The new AI tech that aims to beat electricity grid constraints
Grid capacity is becoming the hard ceiling on AI scaling. Furiosa AI’s inference chip is designed to cut the watts per query by slashing memory traffic, keeping tensors on-chip, and trading GPU flexibility for purpose-built efficiency.
AI infrastructure has hit a basic limit: you can’t scale inference just by adding GPUs if you can’t secure the electricity and cooling to run them. In places like Texas, grid capacity is effectively spoken for, and new data centre builds are running into hard connection constraints. Labs are responding with stopgaps like on-site generation, but the durable fix is to cut the watts required per inference.
Furiosa AI’s bet is a purpose-built inference chip, an NPU (neural processing unit), designed to deliver more performance per watt than general-purpose GPUs by doing less wasted work, especially less data movement.
What the chip actually does differently
Inference is repetitive matrix math: multiply inputs by weights, accumulate, repeat across layers.

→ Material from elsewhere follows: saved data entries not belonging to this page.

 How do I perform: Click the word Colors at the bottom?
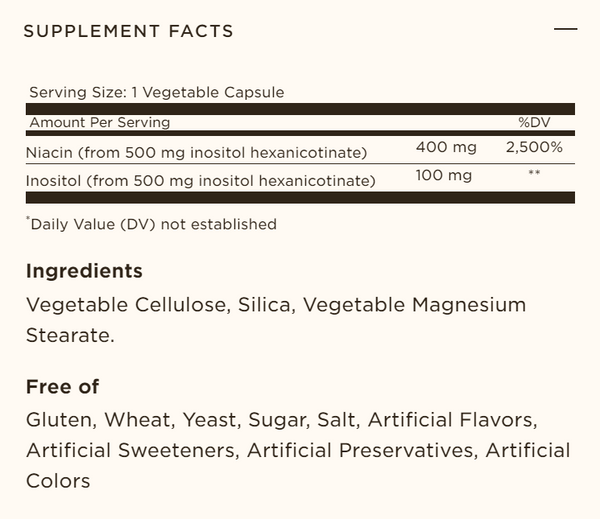point(58,481)
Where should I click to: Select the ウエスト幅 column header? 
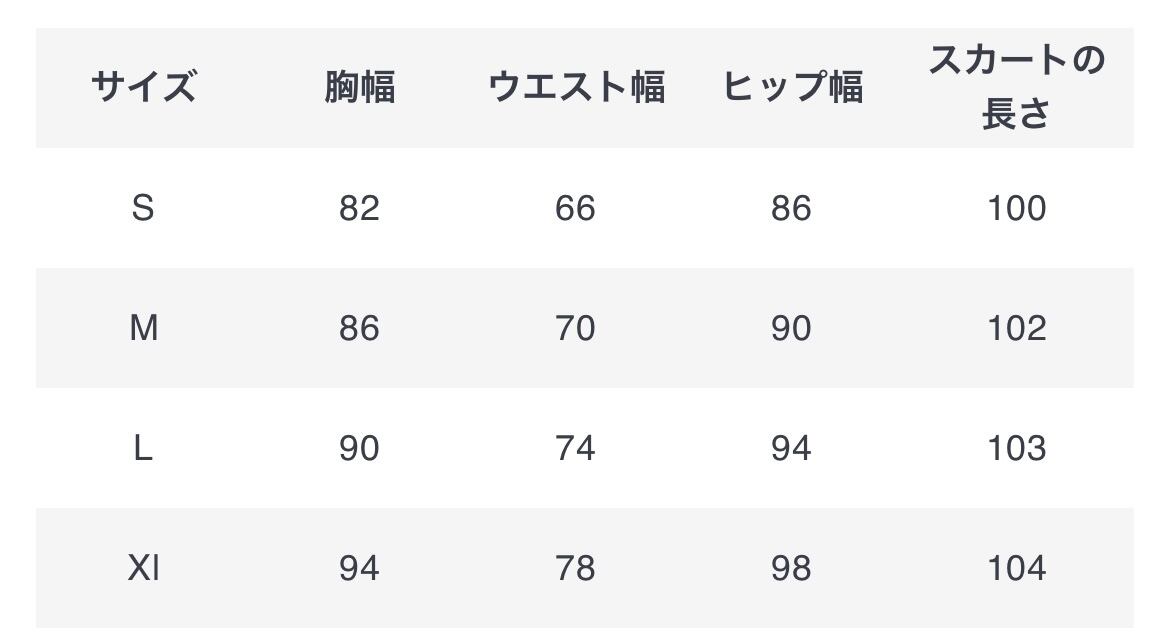click(575, 88)
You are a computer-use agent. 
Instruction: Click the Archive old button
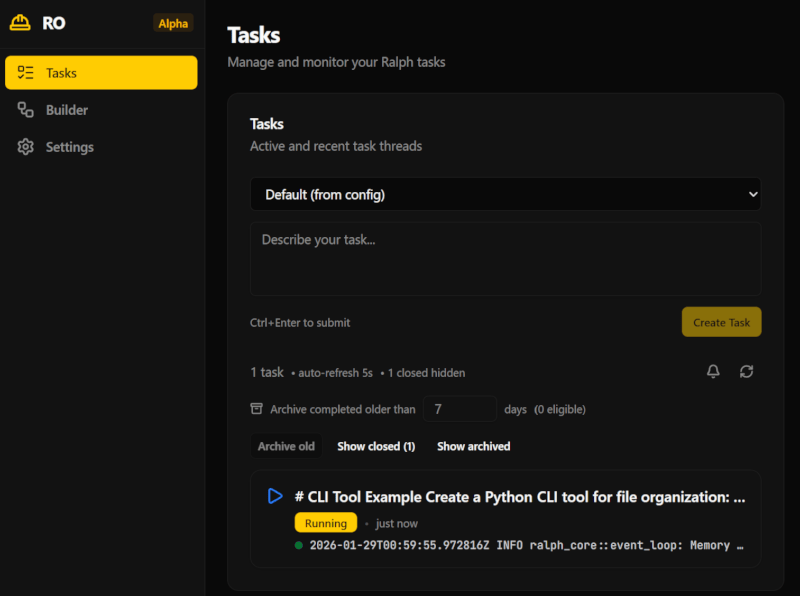click(286, 446)
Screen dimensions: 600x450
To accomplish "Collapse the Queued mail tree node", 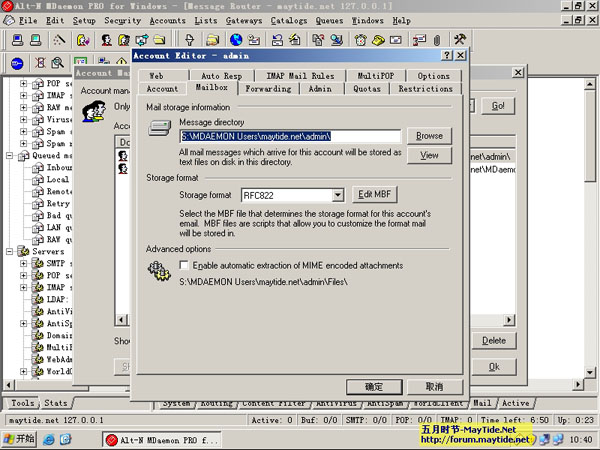I will click(x=11, y=156).
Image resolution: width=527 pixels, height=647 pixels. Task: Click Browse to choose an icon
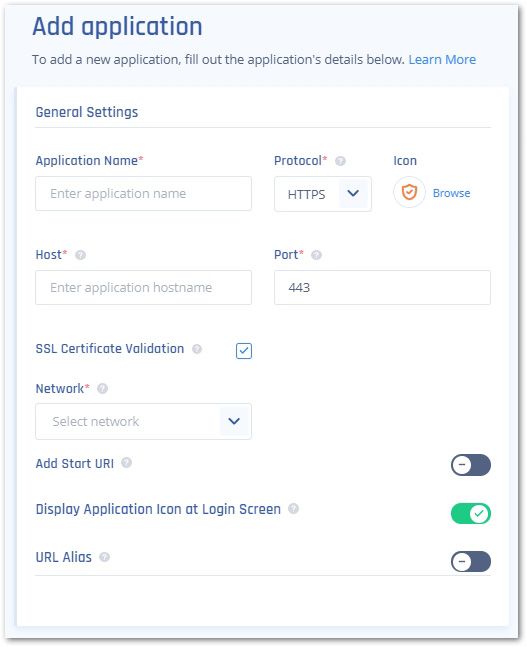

GPUs can do this fast, but they carry overhead from being flexible, general-purpose machines.
Furiosa’s NPU is narrower by design. It’s built around dense multiply-accumulate hardware and a dataflow architecture that keeps data on-chip and reuses it aggressively, because moving data in and out of memory often burns more energy than the math itself.
Why “data movement” is the real power sink
Traditional architectures follow a Von Neumann pattern: fetch from memory, compute, write back. In modern neural networks, that shuttling can dominate the energy bill.

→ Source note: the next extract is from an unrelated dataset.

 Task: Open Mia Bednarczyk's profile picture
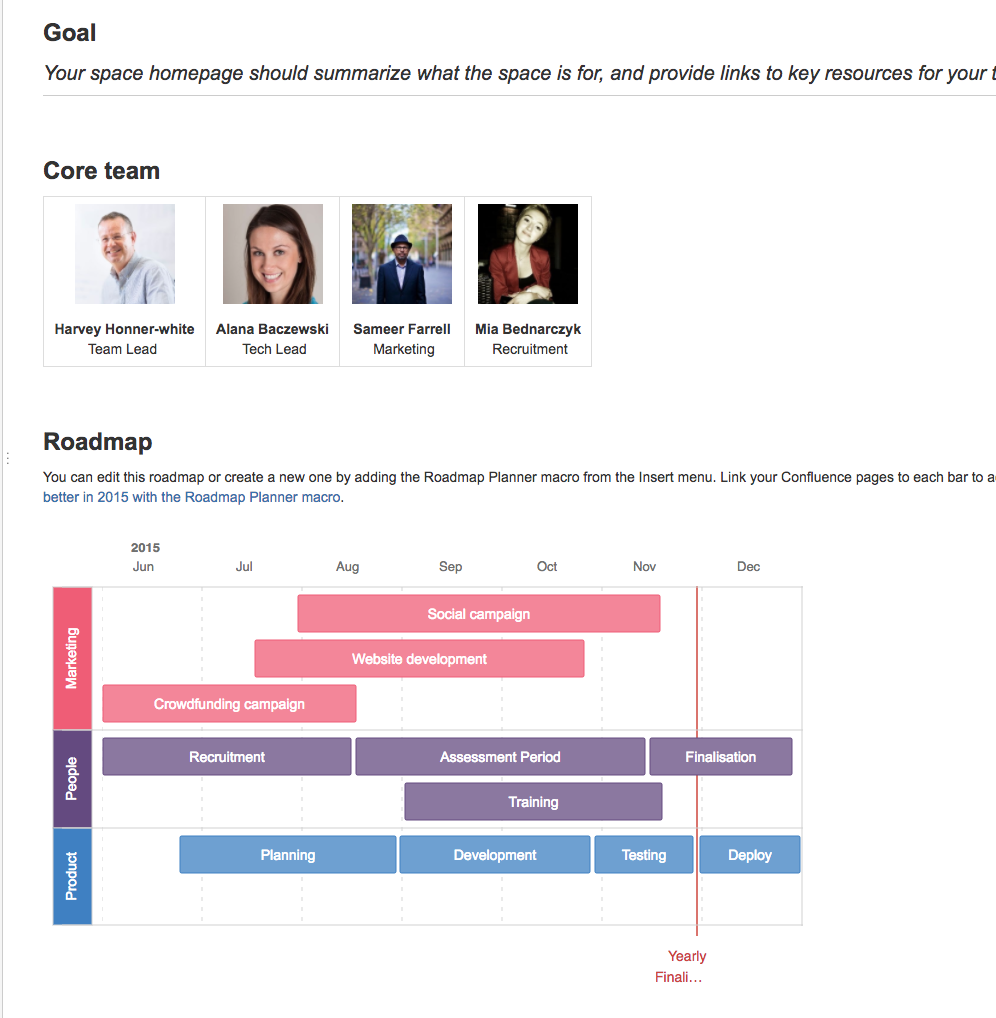tap(528, 254)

Furiosa leans on systolic-array style execution for large matrix multiplies: data flows through the compute fabric in a controlled rhythm, getting reused as it passes, rather than constantly being pulled from external memory. The point is simple: fewer trips to memory, fewer watts.
The practical optimisation: real-world tensors, not clean benchmarks
Real inference workloads are messy. Tensor shapes change constantly, reuse patterns vary by layer, and a lot of energy gets wasted reshaping data to fit hardware.
Furiosa’s approach is to make the hardware adapt to the workload: rearranging tensors internally (fusing, splitting, reordering) to reduce reshapes and minimise movement. That matters most in vision and language models, where the same activations and weights get reused repeatedly.
How it chases efficiency instead of clockspeed
Instead of pushing high frequency, the chip runs at a conservative 1 GHz and scales throughput via parallelism, locality, and reuse. It also relies on large on-chip SRAM across compute slices so intermediate results stay on the chip rather than spilling out to external memory.
What it’s claiming in the market
Furiosa has shown an advanced version (RNGD) using high-bandwidth memory and advanced packaging (CoWoS-S, 5 nm) and has publicly positioned it as substantially more power-efficient than high-end GPU inference for certain models, including running Meta’s Llama with claimed performance-per-watt gains. The company says it has moved beyond prototypes into deployments, including a long evaluation with LG AI Research that led to a commercial deal and data centre adoption, and that its latest chip is in mass production.
June Paik
Paik is a Korean engineer-turned-founder who previously worked at Samsung, left to start Furiosa AI, and reportedly turned down a near-$1 billion acquisition approach from Meta.